Poker Lesson 42


Pot odds, part IX: When should you ignore the pot odds?
In several previous lessons, I have stressed the importance of making decisions, in a great number of situations, based to a high degree on pot odds. This is because of a fundamental truth which should always be foremost in your mind: that winning poker rests heavily on sound mathematical grounds.

Having stated this, the following two questions are worth pondering: Are there ever situations where it is wrong to call, even though the pot odds are correct? And are there instead situations where it is right to call, even though the pot odds are incorrect for it?

The first question deals mainly with correctly evaluating the mathematics of the current situation; the second, however, instead deals with correctly evaluating the actions and behavioural patterns of the opponents you are up against at the table.

The answer to the first question is almost always NO. If the pot odds are attractive enough to motivate a call, AND you have evaluated the situation correctly, it is not wrong to call. This assumes that you really have taken into consideration the possibility that your opponent may have the best possible hand right now, but that you – if you hit your draw – can expect to get an even higher hand that has a high probability of winning a showdown. If you have the pot odds on your side, you as a rule do the correct thing by calling... or sometimes even raising.

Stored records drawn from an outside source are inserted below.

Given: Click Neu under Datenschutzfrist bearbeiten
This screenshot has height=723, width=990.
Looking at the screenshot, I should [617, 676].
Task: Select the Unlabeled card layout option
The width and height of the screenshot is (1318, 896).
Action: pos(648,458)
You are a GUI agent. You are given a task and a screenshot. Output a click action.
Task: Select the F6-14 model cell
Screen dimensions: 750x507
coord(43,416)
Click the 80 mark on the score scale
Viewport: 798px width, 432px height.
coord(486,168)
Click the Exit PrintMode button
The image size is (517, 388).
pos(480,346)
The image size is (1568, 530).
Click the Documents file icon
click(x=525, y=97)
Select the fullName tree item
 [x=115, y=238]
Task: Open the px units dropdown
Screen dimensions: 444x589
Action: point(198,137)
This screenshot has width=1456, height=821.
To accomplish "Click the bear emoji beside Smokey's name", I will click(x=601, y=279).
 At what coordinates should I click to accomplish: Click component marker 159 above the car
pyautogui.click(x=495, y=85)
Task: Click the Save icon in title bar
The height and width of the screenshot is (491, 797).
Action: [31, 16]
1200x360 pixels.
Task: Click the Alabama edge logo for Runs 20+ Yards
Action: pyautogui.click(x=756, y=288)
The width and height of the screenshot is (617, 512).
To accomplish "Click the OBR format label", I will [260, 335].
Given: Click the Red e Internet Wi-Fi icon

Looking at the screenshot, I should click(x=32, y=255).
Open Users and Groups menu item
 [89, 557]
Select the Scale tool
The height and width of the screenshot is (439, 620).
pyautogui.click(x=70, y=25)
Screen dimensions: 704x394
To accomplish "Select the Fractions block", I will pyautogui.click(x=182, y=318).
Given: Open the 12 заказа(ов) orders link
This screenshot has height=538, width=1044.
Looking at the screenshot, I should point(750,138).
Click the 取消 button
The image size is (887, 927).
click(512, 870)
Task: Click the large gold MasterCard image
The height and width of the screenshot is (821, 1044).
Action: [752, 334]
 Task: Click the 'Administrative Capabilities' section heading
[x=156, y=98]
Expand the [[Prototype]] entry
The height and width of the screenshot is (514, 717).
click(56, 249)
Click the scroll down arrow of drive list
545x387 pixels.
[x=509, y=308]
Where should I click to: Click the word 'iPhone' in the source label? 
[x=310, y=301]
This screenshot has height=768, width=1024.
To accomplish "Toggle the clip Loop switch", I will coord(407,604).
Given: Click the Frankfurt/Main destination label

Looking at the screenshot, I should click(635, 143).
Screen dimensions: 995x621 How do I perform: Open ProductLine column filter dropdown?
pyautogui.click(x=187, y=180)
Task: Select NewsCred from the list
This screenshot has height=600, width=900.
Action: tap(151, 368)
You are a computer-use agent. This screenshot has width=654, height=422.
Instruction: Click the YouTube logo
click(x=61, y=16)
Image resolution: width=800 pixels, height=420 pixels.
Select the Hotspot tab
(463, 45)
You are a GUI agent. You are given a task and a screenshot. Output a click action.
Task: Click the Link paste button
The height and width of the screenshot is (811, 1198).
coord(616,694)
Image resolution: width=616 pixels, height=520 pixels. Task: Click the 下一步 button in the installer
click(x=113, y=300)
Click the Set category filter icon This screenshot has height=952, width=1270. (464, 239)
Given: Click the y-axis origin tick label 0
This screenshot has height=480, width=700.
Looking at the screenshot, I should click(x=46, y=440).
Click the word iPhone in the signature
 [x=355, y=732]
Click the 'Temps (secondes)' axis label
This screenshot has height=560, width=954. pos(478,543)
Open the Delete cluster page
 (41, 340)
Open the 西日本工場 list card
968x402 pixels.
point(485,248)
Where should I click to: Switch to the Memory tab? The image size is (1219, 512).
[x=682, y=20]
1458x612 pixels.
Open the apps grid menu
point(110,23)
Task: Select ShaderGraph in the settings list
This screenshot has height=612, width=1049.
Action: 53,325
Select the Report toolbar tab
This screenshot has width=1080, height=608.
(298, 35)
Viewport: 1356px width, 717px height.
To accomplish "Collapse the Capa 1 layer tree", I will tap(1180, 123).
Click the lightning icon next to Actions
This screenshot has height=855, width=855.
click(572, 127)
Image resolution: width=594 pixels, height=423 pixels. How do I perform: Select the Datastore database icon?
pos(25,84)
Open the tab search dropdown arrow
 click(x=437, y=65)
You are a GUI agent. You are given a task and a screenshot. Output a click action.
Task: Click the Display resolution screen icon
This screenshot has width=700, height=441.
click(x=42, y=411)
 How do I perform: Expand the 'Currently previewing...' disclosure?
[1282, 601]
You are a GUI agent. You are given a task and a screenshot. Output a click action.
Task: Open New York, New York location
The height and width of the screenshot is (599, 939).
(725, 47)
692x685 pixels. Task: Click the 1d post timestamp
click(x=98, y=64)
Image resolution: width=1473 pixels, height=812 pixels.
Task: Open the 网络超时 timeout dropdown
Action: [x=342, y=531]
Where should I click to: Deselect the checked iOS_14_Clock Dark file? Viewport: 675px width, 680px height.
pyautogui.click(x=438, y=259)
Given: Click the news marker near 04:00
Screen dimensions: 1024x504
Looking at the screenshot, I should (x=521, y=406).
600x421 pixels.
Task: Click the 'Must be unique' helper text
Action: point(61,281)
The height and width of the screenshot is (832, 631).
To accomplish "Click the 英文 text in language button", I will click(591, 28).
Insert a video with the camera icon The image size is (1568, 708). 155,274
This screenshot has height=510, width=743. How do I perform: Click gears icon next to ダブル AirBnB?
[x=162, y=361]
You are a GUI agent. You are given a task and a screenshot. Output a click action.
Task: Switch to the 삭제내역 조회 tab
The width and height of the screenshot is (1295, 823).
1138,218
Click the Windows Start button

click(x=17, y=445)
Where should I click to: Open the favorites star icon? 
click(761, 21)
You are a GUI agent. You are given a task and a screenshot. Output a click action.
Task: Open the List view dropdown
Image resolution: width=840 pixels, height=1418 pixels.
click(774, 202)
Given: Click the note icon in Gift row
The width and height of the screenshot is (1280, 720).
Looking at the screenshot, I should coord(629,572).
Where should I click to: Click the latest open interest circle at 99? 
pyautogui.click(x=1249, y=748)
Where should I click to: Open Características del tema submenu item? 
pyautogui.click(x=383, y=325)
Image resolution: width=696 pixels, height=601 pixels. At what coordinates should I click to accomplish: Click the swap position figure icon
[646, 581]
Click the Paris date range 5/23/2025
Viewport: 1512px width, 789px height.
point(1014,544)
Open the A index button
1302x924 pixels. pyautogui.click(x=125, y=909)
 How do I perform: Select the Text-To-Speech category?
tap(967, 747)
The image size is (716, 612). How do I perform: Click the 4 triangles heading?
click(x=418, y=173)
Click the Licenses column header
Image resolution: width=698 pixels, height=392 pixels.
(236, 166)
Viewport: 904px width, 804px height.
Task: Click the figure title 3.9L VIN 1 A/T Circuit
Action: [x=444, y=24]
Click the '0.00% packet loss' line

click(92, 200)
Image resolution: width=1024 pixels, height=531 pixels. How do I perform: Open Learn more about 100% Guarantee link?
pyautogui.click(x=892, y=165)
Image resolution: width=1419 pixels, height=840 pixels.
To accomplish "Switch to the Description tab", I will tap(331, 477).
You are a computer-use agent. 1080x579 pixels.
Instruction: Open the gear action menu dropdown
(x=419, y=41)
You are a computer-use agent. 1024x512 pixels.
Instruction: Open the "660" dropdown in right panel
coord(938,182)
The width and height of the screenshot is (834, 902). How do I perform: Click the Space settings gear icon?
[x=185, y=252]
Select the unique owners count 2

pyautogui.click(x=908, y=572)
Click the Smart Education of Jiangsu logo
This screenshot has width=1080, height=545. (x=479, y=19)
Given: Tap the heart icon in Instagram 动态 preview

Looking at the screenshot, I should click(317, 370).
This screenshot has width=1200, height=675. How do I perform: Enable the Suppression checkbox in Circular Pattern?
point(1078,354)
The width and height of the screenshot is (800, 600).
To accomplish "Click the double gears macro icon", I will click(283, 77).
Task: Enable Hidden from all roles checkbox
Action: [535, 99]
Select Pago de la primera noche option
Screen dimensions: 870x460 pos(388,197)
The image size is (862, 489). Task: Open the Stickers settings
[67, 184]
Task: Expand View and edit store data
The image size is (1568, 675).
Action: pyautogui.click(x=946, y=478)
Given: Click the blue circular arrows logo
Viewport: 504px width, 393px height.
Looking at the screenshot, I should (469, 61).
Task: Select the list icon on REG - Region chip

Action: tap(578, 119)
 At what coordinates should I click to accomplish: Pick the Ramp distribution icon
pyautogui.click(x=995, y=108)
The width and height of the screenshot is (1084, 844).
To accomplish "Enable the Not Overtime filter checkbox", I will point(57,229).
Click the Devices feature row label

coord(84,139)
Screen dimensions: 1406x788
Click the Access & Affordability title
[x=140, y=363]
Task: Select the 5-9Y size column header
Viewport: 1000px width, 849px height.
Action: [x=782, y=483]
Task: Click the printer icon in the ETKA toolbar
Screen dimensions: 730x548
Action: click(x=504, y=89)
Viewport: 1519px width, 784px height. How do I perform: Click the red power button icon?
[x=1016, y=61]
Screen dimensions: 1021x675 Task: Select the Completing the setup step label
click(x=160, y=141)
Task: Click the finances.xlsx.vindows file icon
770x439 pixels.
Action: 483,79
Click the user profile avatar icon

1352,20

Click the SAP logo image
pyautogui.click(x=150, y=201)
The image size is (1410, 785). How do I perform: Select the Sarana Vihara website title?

(There are however exceptions, when you for example risk being busted out of a tournament close to the money or close to the real high payouts at the final table – then it may be better to avoid a call which will cripple your chip stack if you do not hit your draw.)

The answer to the second question is however YES: there ARE situations where it is correct of you to call, even though your pot odds may, on the surface, not motivate it. This assumes that you correctly can "read" your opponent as in fact having a weaker hand than what his or her actions right then are trying to represent: or in other words that you have reason to suspect a bluff, or that he or she is "overbetting the hand" (= pushing more money into the pot than what the hand really is worth right then).

So, if you correctly can put your opponent on a weaker hand than the trips or the two pair that you would fear in another, more conservative and solid player's hand, it will be correct of you to call even if you right then only hold the top pair or a mediocre second highest pair, if you at the same time estimate that you can beat the other in a showdown.

In poker, there is NO tactical rule that you should not sooner or later ignore, if the situation dictates it – and that also goes for the rules governing pot odds. Poker IS a game that rests heavily on sound mathematical grounds, but there are also plenty of situations when your actions instead should instead be dictated by how you evaluate, or want to manipulate, your opponents.